--- Extract to read Enclosed Below ---

Once you’ve considered these factors, you can narrow your options and choose the cycling app that best fits your needs. Some popular cycling apps include Strava, (That’s Me) Komoot, Ride with GPS, Zwift, and MapMyRide.
My favorites differ as to what type of cycling I am doing.
Zwift is by far my favorite cycling app for the indoors. Combined with a decent-sized TV or laptop to use Zwift and watch the cycling at the same time is perfect when the weather outside is a nightmare and not worth getting a cold for.
This is a different kettle of fish; here is where the Wahoo app and mobile phone come into play. I also use a great app called Cyclers. This is my favorite over Komoot, Bikemap, and other MONTHLY PAID apps. There is a FREE version or a one-off LIFETIME payment if you prefer.
With the Cyclers App you can input your bike, distance road, or tracks, and it gives you normally 4 routes that it recommends. With this, you can download and ride any of the routes you like, and if a route is too muddy, you ignore that piece, and it will redirect you. Brilliant.

--- End of Enclosed Extract to read ---

**Explore the material:**
**a)** In the cycling apps text, which app does the writer name as their favorite for indoor riding?
**b)** Write a continuation of the cycling apps text, picking up after its final sentence.

--- Raw data Enclosed Below ---

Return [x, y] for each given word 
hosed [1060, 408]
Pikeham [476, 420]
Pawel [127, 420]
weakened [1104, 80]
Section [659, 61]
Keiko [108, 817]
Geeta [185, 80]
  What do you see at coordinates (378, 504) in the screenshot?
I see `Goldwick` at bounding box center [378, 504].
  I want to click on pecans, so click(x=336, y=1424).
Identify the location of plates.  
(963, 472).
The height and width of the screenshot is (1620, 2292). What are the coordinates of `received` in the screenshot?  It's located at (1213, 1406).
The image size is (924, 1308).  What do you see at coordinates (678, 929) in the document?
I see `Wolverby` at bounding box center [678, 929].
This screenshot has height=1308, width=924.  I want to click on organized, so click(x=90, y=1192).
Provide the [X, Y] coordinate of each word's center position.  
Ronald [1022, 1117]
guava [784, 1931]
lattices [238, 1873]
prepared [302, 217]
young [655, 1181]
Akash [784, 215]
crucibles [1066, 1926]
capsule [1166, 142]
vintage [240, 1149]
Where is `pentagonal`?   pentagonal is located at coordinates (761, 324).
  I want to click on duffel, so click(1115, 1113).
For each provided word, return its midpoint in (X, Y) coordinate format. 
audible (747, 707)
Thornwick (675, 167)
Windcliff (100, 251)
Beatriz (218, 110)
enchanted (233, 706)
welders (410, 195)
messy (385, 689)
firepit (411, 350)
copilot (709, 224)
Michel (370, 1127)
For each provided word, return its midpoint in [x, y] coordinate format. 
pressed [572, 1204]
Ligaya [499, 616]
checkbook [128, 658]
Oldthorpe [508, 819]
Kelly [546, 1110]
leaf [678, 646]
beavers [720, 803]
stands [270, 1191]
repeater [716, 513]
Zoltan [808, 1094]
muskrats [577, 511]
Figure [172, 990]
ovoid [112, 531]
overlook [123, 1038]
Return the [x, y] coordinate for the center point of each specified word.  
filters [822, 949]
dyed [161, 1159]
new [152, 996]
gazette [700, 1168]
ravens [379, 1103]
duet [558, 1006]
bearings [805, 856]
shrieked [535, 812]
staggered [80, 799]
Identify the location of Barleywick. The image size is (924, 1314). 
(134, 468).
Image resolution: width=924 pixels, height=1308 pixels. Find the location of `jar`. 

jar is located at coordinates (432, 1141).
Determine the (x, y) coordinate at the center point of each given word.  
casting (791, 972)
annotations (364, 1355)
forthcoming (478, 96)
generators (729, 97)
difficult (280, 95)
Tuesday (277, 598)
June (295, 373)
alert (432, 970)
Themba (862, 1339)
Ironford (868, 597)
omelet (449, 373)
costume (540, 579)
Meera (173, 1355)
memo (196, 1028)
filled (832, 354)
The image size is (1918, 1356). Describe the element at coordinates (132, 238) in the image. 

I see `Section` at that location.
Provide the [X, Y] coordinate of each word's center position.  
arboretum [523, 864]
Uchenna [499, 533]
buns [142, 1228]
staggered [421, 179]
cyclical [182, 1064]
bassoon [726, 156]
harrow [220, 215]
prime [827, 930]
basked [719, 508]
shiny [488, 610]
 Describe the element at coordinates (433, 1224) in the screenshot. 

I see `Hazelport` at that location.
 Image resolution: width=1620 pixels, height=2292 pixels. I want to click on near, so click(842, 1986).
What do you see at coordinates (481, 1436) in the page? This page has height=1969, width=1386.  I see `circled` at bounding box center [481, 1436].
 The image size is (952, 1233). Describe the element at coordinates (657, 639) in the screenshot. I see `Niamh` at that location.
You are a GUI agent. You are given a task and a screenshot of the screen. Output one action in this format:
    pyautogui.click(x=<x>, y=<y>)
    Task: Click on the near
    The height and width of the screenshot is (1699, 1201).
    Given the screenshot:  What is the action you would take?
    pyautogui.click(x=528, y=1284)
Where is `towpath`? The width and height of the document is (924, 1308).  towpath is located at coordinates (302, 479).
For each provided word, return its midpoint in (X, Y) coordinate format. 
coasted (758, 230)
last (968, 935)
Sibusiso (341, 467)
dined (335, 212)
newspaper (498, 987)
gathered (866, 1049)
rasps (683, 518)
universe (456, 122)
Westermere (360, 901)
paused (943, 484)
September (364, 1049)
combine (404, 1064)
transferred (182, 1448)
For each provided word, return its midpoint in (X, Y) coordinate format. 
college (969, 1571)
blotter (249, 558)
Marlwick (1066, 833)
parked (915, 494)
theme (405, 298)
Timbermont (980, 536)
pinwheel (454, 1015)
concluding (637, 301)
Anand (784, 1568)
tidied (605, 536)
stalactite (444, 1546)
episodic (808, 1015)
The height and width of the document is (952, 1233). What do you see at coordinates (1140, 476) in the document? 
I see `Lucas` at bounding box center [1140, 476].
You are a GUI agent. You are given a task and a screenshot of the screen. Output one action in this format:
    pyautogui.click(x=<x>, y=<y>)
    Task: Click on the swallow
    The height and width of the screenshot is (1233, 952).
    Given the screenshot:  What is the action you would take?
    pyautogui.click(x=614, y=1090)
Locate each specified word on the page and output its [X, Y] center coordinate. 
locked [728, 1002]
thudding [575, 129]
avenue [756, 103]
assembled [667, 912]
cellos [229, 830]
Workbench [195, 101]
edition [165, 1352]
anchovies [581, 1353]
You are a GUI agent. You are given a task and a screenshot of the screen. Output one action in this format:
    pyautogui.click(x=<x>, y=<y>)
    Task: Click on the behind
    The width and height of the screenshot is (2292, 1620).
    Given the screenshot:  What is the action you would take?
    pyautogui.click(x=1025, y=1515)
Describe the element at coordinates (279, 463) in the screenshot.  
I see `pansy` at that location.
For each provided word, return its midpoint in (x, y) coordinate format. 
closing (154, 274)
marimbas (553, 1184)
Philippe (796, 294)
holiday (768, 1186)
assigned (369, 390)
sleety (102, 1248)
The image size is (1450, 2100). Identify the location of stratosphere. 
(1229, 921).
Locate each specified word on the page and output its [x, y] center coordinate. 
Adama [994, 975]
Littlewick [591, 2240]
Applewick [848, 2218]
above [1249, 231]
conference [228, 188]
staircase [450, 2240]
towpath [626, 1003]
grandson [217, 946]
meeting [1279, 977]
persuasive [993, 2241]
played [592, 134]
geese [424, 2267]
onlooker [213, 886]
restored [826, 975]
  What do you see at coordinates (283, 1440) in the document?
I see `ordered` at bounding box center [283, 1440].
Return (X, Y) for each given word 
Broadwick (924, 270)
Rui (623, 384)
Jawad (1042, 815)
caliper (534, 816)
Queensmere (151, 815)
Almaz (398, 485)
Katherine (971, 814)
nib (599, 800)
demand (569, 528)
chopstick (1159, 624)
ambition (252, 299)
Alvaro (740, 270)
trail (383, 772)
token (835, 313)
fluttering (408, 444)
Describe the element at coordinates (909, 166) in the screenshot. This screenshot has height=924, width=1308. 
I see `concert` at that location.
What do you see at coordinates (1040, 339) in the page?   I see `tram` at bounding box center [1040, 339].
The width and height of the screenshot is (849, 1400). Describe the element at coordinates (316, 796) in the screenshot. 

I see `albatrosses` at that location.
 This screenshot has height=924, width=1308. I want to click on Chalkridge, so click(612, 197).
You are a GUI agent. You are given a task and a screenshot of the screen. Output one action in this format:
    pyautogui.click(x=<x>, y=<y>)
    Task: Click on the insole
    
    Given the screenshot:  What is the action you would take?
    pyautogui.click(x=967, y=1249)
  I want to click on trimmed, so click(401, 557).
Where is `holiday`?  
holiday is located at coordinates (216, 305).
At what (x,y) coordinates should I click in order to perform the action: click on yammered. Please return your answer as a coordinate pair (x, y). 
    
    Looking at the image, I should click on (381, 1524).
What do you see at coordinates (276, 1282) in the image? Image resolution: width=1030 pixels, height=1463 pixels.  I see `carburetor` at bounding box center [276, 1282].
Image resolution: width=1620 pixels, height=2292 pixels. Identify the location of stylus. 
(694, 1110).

--- End of Enclosed Raw data ---

**Task-by-task answers:**
**a)** Zwift

**b)**
Low On Battery – Portable Mobile Charger
I have that covered as well. I have bought the Anker portable battery charger. Not only does this top-quality portable charger have plenty of watts to charge my mobile quickly, it can also be used to charge other items like LAPTOPS and APPLE Macbooks through USB C ports. This was my game changer that I use a LOT on my travels.
BE VERY CAREFUL WITH CHINESE PRODUCT
This is a BIG ONE
I am out on my bike around 3 or 4 times a week for around 50-80 km a ride. Most of the time I take a look at my bike computer only when I feel the need. As I am now aware this can be several KMS between checks.
This practice is NOT ideal as I have just found out. On a recent ride, my head unit on the handlebar snapped off with my mobile attached to it. I did not hear it come off.
Of course, panic set in as I tried to remember where I last looked at my mobile phone, and I could see a clear picture some 5 km back coming out of Dunfermline onto a track that was full of ruts and bumps and I remember thinking I was flying along as the speedo showed 40 kph.
This was bad news as that was a full 5 km that I had to backtrack to see if I could find my phone. I was stunned that the bracket had broken off. (Pictures to follow).
Now panic sets in as you think you will probably have lost your mobile. You need to sort out bank apps, have no phone number anymore, wipe the mobile, and all sorts of things running through your head.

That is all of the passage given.